#### Document:
Final paper Assignment: Film analysis

Question

Final paper Assignment

For this assignment, you will write two essays (5-6 pages each, 10-12 pages total) each of which should analyze one text (short story, film, music video, etc.) using a different theoretical approach. Both essays need to be about the same text, but you should use a different theoretical approach for each one. (For example, read the text once using a Marxist framework and then again using a post-colonial framework). Each essay needs a specific and debatable thesis of its own that draws on the theoretical lens of your choice. In each paper, your goal is to argue something specific and debatable about the text by close reading and by drawing on our theoretical texts and other credible secondary sources. At the minimum, you need 6 secondary sources total in addition to the literary and theoretical texts your paper uses. Please include both essays in one document and list all your Works Cited at the very end.

If you’re struggling to select a text, feel free to come and talk with me or visit the Writing Center to help you generate ideas.

Good papers often begin by setting up a key tension in the text. It should be clear what issues are important and what is to be gained or lost relative to those issues. In other words, make it clear why these issues matter. (Avoid “from the dawn of time” kinds of moves and just start with the text itself). Then, using the tension you have identified, introduce your thesis statement. Remember that a good thesis statement will begin with an observation about the text, and then make an interpretive leap, setting up a debatable claim about what your observation suggests or demonstrates. You want to very clearly teach your reader why your argument matters and what it reveals.

From there, you should begin paragraphs by using topic sentences that clearly set up the main ideain that paragraph. Then bring in textual evidence  (quote the text) to support your point. Then analyze that evidence. In other words, teach your reader why it suggests or demonstrates what you say it does. Evidence doesn’t speak for itself, so teach your evidence to your reader. Lastly, end your paragraphs by making a clear link between the point you just made and your overall point.

Your paper must follow MLA formatting, including a Works Cited page. Talk to me or check out The Owl at Purdue (https://owl.purdue.edu/owl/research_and_citation/mla_style/mla_style_introduction.html if you need help.

#### Given data:
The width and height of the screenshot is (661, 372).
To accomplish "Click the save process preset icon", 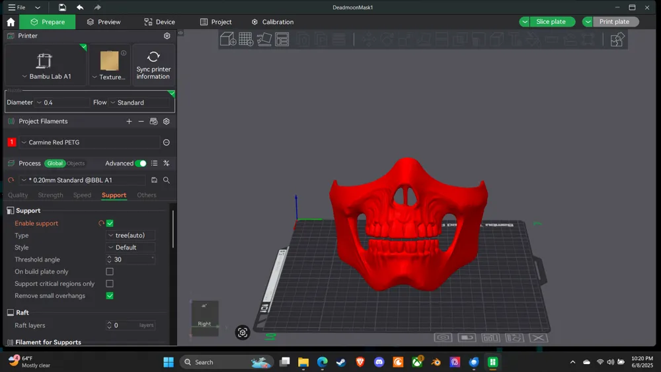I will coord(154,180).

#### Work instructions:
A: Check each statement against the final paper assignment and say yes or no, quoting the words that decide it: (i) both essays must analyze the same text; (ii) each essay needs at least six secondary sources; (iii) the two essays are to be submitted as separate documents.
B: Extend the final paper assignment with a few more sentences that pick up after its last sentence.
The listing is separate material with no connection to the final paper assignment.

#### Final answers:
A:
(i) Yes: "Both essays need to be about the same text"
(ii) No: "At the minimum, you need 6 secondary sources total in addition to the literary and theoretical texts your paper uses."
(iii) No: "Please include both essays in one document"

B:
Important due dates:

  • Thursday, 10/28—Library day: start thinking about what text to research and write about
  • Thursday, 11/11—Paper proposals due.  See directions below. Submit your typed proposal and outline via Google Classroom
  • Thursday, 11/18—Annotated bibliographies due via Google Classroom. See annotated bibliography assignment sheet
  • Tuesday, 11/23—Bring a draft of your first two pages of each paper to your individual conference
  • Tuesday, 12/7—Final paper due on Google Classroom  

Proposal:

For your final paper proposal on Monday, 4/1, you need to have:

1.) drafts of your two working thesis statements,

2.) a list of at least 4 main ideas you plan to develop in your body paragraphs for each paper

3.) a list of the evidence (quotes from primary texts or quotes from secondary texts) that you will use to support your points in each paper

4.) a Works Cited page, formatted according to MLA, that includes at least 3 sources that you think will be useful and relevant for your paper. As per the syllabus, failure to submit a proposal will result in a lowered grade on your final paper.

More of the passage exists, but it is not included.